One thing a lot of people don’t know about the Winter Meetings is that it’s put on, primarily, by Minor League Baseball as an organization and the vast majority of the people on the ground at the Winter Meetings either run or work for or are trying to sell stuff to minor league teams. Almost every team’s owner comes and brings along some staffers. Coaches, trainers, scouts, and other team employees who spend most of their year out in the bushes as opposed to back at the big club’s home base attend meetings and hobnob with one another.

Normally that’s all pretty routine. This year, however, it probably won’t be thanks to Rob Manfred’s plan to contract 42 minor league clubs and rearrange a great many more of them across levels and leagues.

As we noted earlier today, that scheme has set off a political firestorm and is no doubt the top agenda item and point of concern for every single minor league official and employee at the Winter Meetings. There are, reportedly, already meetings going on in San Diego about all of this. Expect some news about it at any point in the next week. At this point I’d expect anything from Manfred totally scrapping the plan, to him doubling down on it, to reports of general acrimony and possible legal action and everything in between.

 

The Boring Business of Baseball 

Outside of the transactions, the Hall of Fame stuff, the managers and the minor league contraction intrigue, we’ll likely have more mundane Winter Meetings business.
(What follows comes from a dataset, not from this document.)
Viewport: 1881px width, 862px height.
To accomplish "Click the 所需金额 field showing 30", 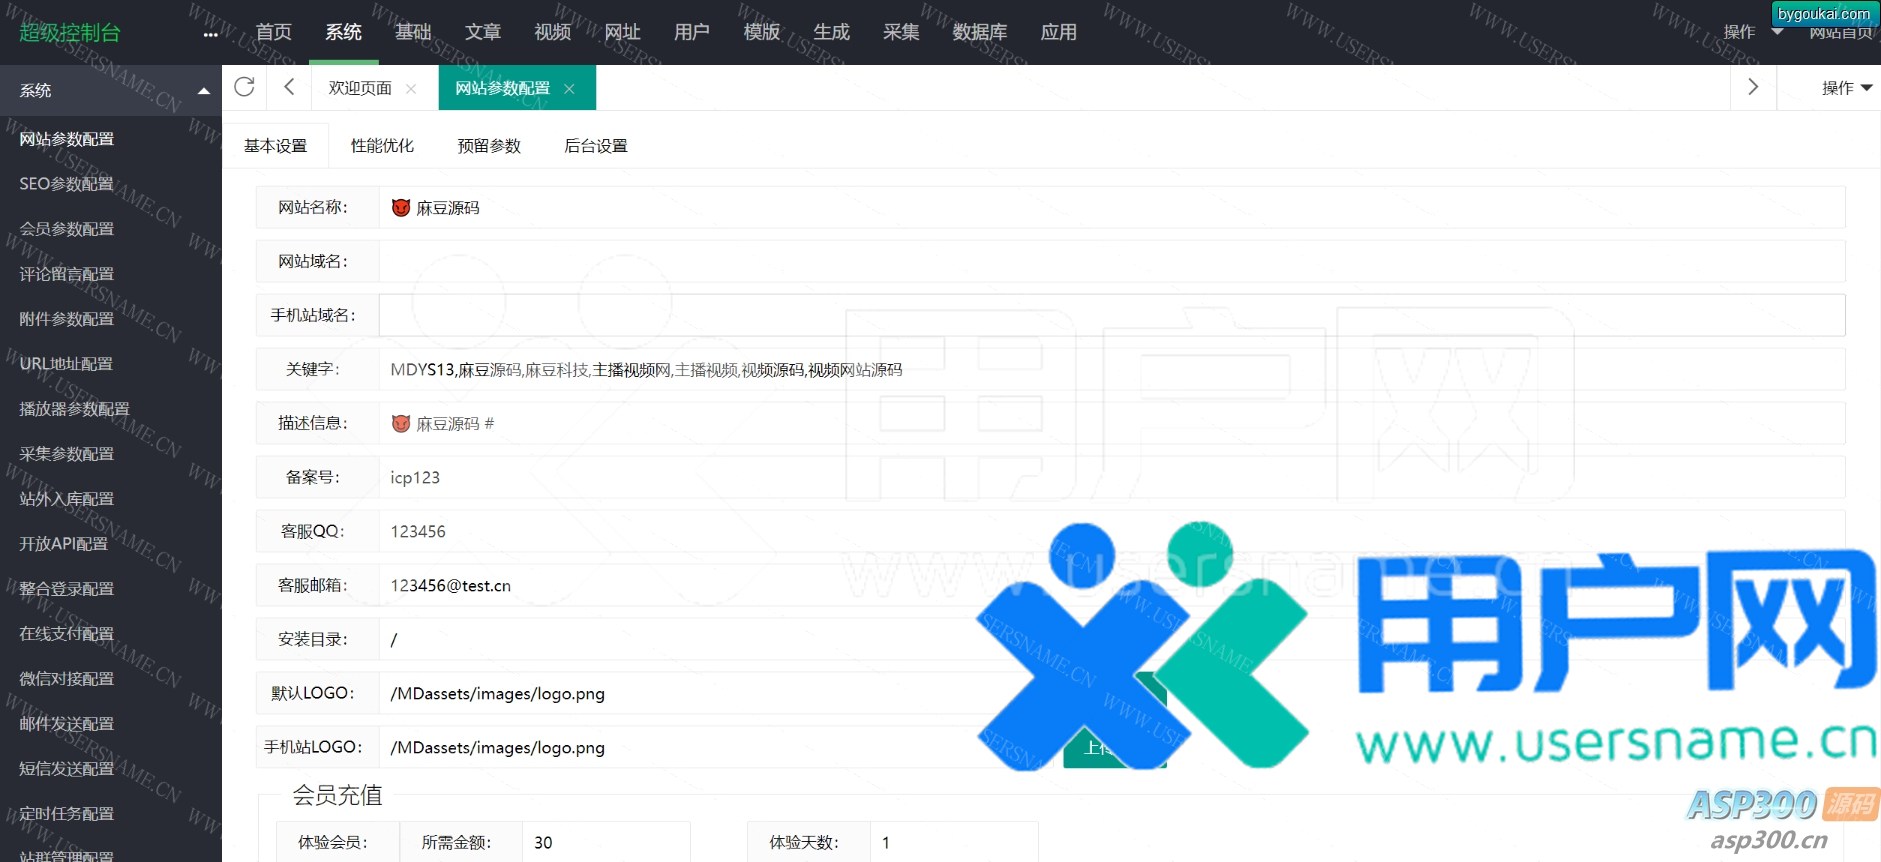I will (x=605, y=842).
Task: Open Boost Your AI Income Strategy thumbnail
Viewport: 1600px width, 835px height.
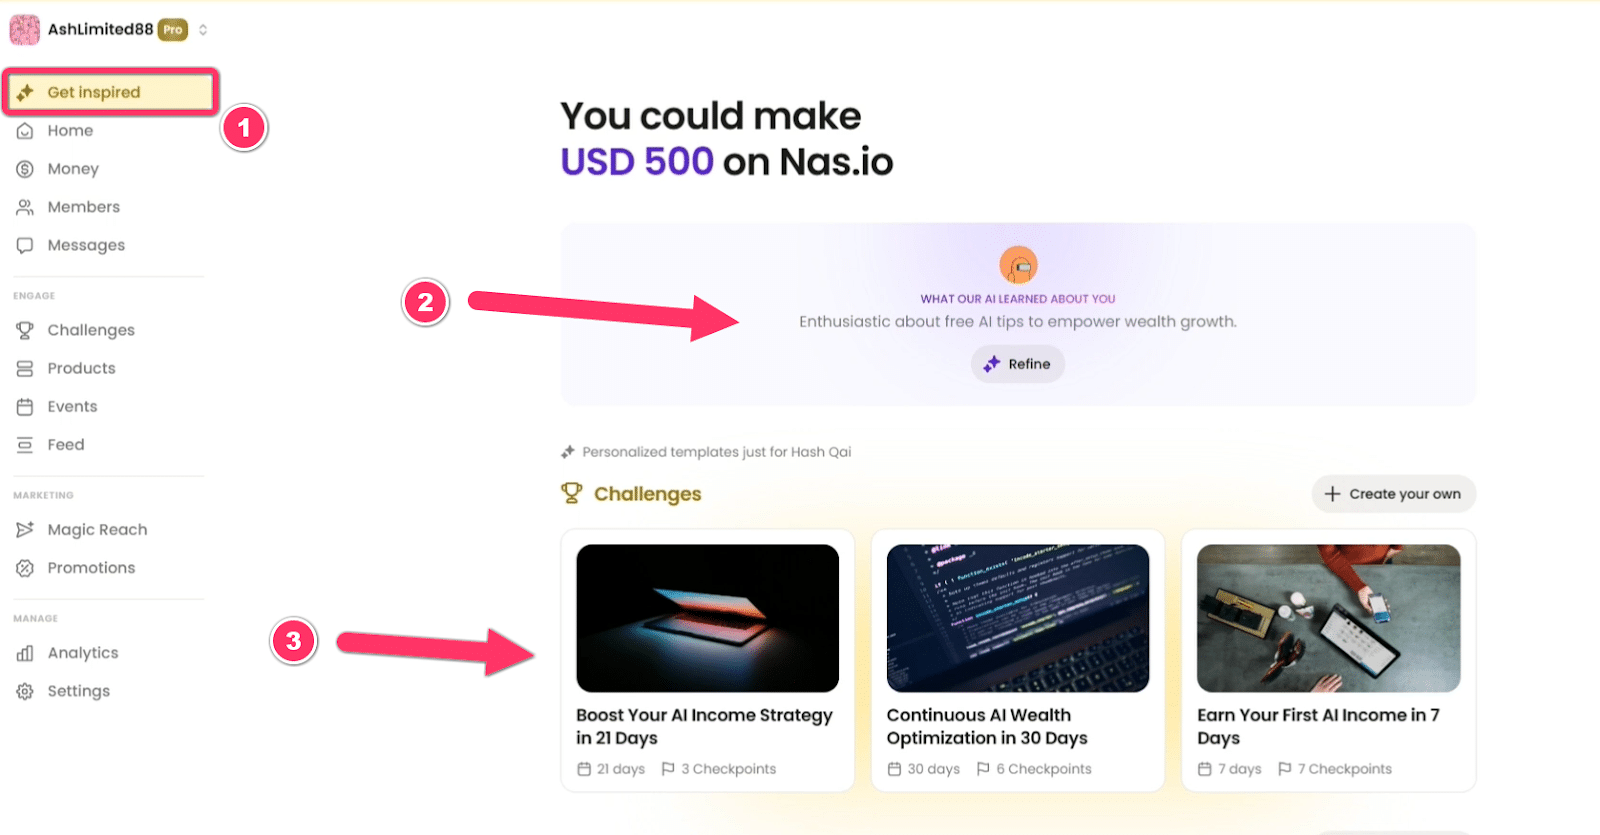Action: point(707,618)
Most people at the Winter Meetings aren’t there for transactions. They’re there to network, seek jobs and discuss the business of baseball like any other industry convention. Ever year we hear about a rule change or a proposal for future rule changes at the Meetings. There is no single rule change that everyone is talking about at the moment, but something will likely pop up. Sometimes we’re completely surprised with that kind of stuff.

 

The Rule 5 Draft

The final event of the Winter Meetings is the Rule 5 Draft, which will take place at 8am Pacific time on Thursday morning. You likely have no idea who most of the players who will be selected, but by next summer you may very well know some of them who are either picked or who were made available this week. Max Muncy could’ve been had by anyone a couple of years ago, went un-picked and all he’s done is rake like crazy for the team with the most wins in the National League. Given that even the combined minds of 29 front offices didn’t think he was worth a roster spot last year, you’ll be forgiven for not having any idea about the guys in this year’s Rule 5. But, if you want to at least attempt to be prepared for it, here’s a good place to start.

So, yes, there’s a lot to be done. I’ll be on the scene at the Hyatt Manchester in San Diego — and maybe a few other places around town — bringing you all the best hot stove business we have to offer and, as usual, some more fun odds and ends from baseball’s biggest offseason event.